The rapid growth of Internet-of-things (IoT) and artificial intelligence applications have called forth a new computing paradigm--edge computing. Edge computing applications, such as video surveillance, autonomous driving, and augmented reality, are highly computationally intensive and require real-time processing. Current edge systems are typically based on commodity general-purpose hardware such as Central Processing Units (CPUs) and Graphical Processing Units (GPUs) , which are mainly designed for large, non-time-sensitive jobs in the cloud and do not match the needs of the edge workloads. Also, these systems are usually power hungry and are not suitable for resource-constrained edge deployments. Such application-hardware mismatch calls forth a new computing backbone to support the high-bandwidth, low-latency, and energy-efficient requirements.

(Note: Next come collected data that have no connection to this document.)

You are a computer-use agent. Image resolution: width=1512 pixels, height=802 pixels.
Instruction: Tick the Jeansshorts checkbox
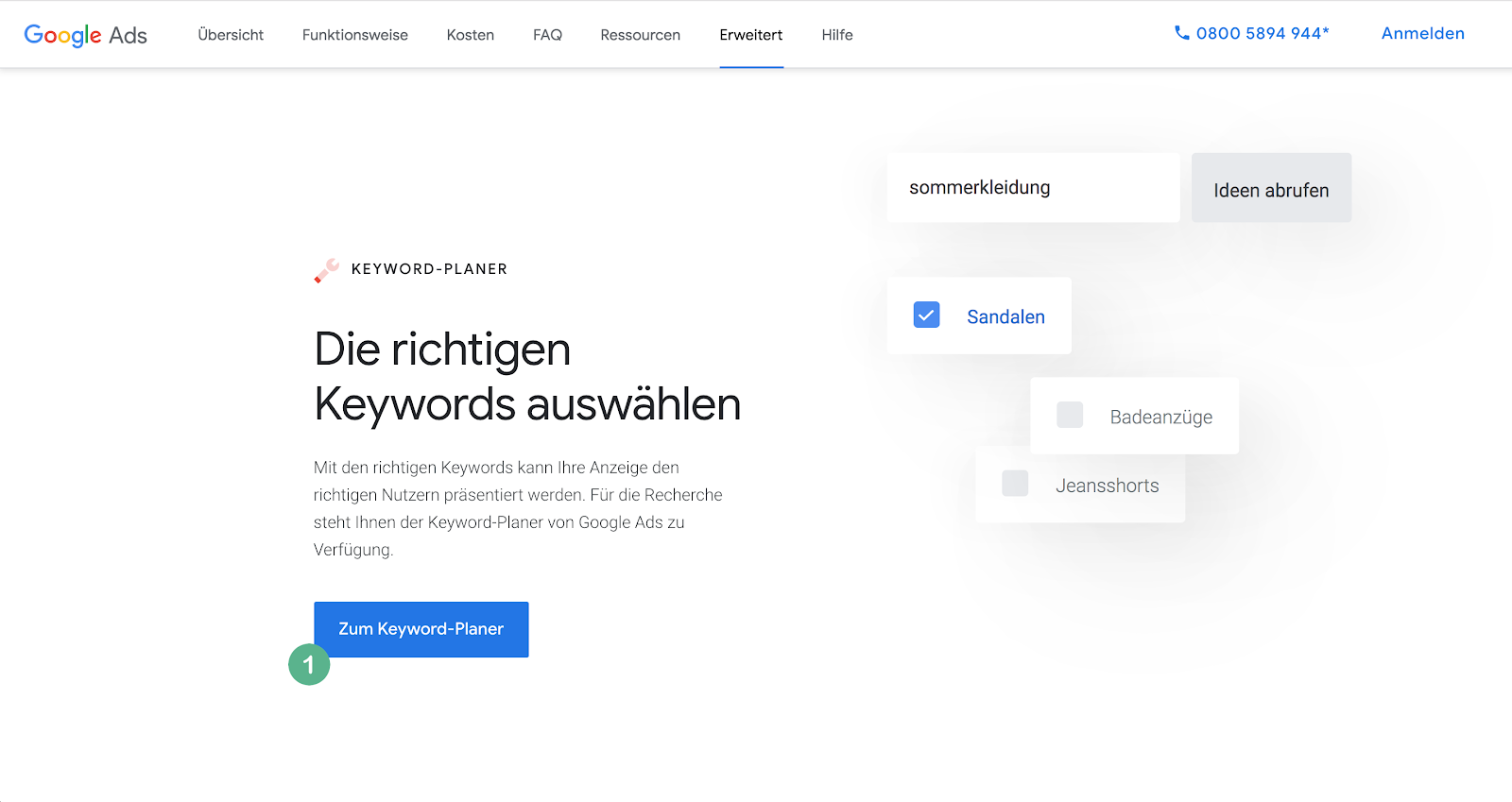[x=1015, y=484]
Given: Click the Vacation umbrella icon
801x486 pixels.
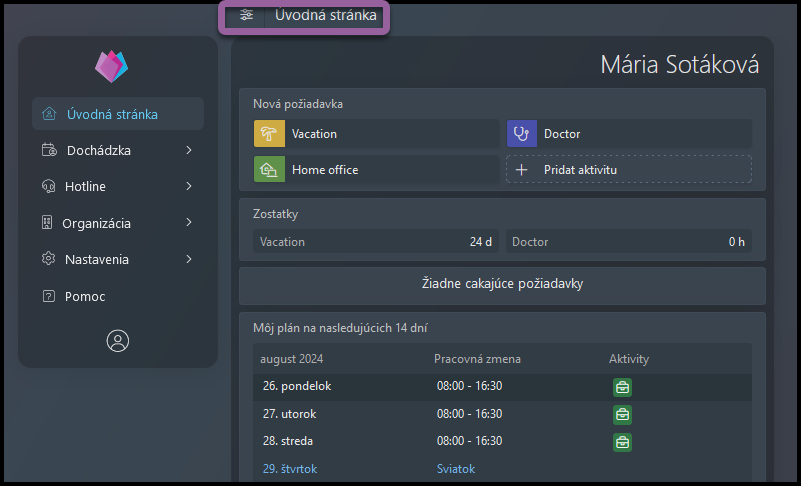Looking at the screenshot, I should (270, 134).
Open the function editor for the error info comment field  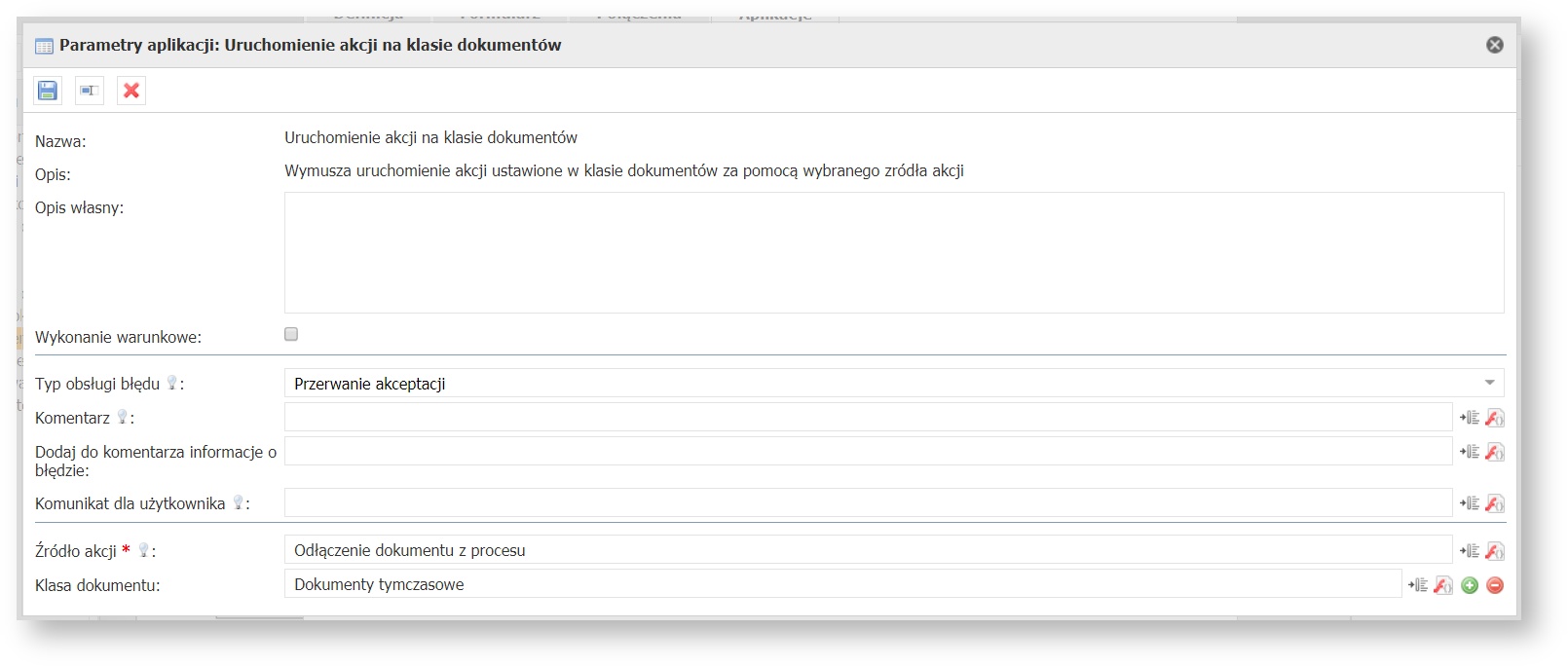coord(1495,452)
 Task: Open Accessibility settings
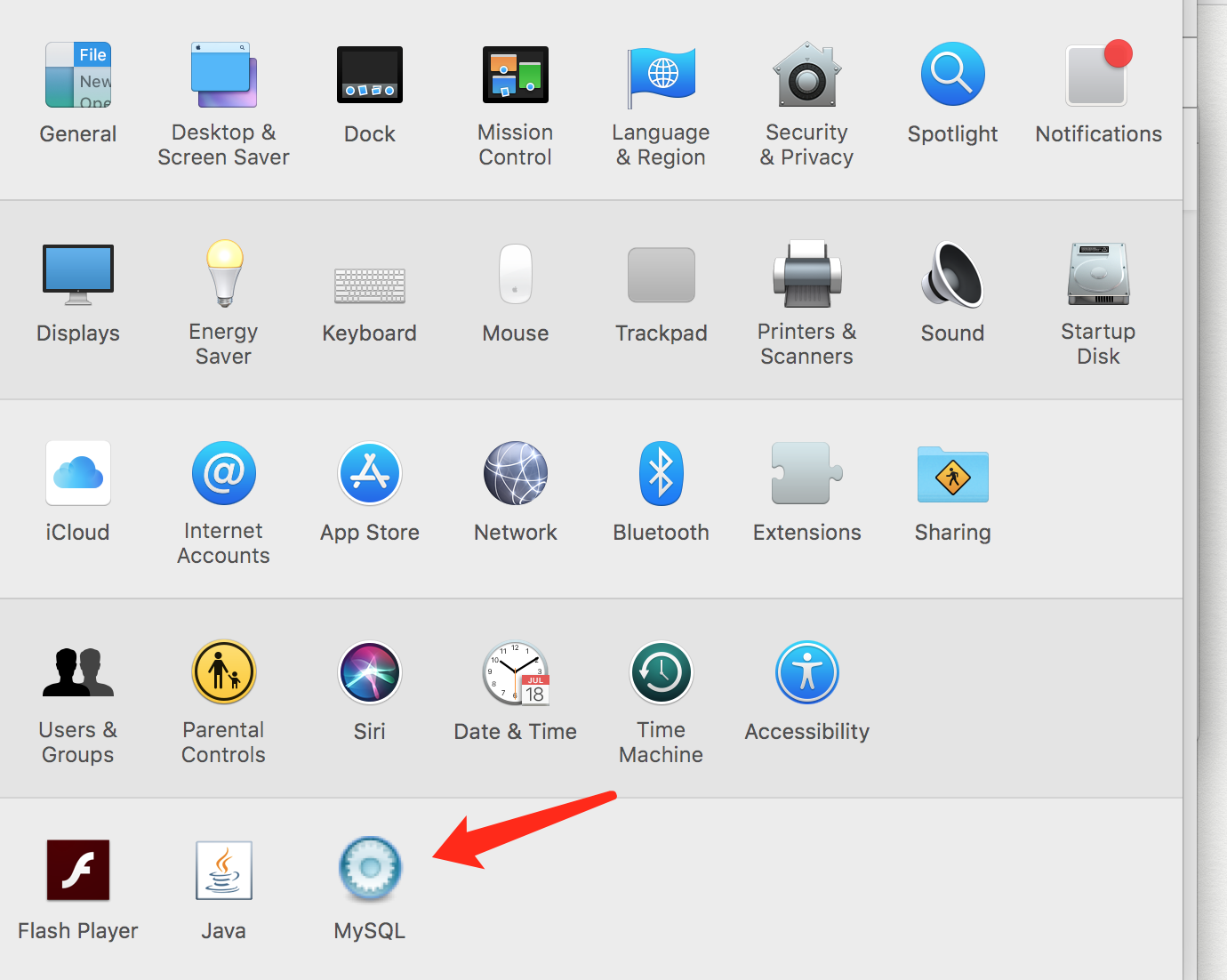[806, 672]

Also, the new system should be able to support a variety of edge applications with different characteristics. This thesis addresses the above challenges by studying the use of Field Programmable Gate Array (FPGA) -based computing systems for accelerating the edge workloads, from three critical angles. First, it investigates the feasibility of FPGAs for edge computing, in comparison to conventional CPUs and GPUs. Second, it studies the acceleration of common algorithmic characteristics, identified as loop patterns, using FPGAs, and develops a benchmark tool for analyzing the performance of these patterns on different accelerators. Third, it designs a new edge computing platform using multiple clustered FPGAs to provide high-bandwidth and low-latency acceleration of convolutional neural networks (CNNs) widely used in edge applications. Finally, it studies the acceleration of the emerging neural networks, randomly-wired neural networks, on the multi-FPGA platform. The experimental results from this work show that the new generation of workloads requires rethinking the current edge-computing architecture. First, through the acceleration of common loops, it demonstrates that FPGAs can outperform GPUs in specific loops types up to 14 times. Second, it shows the linear scalability of multi-FPGA platforms in accelerating neural networks. Third, it demonstrates the superiority of the new scheduler to optimally place randomly-wired neural networks on multi-FPGA platforms with 81.1 times better throughput than the available scheduling mechanisms.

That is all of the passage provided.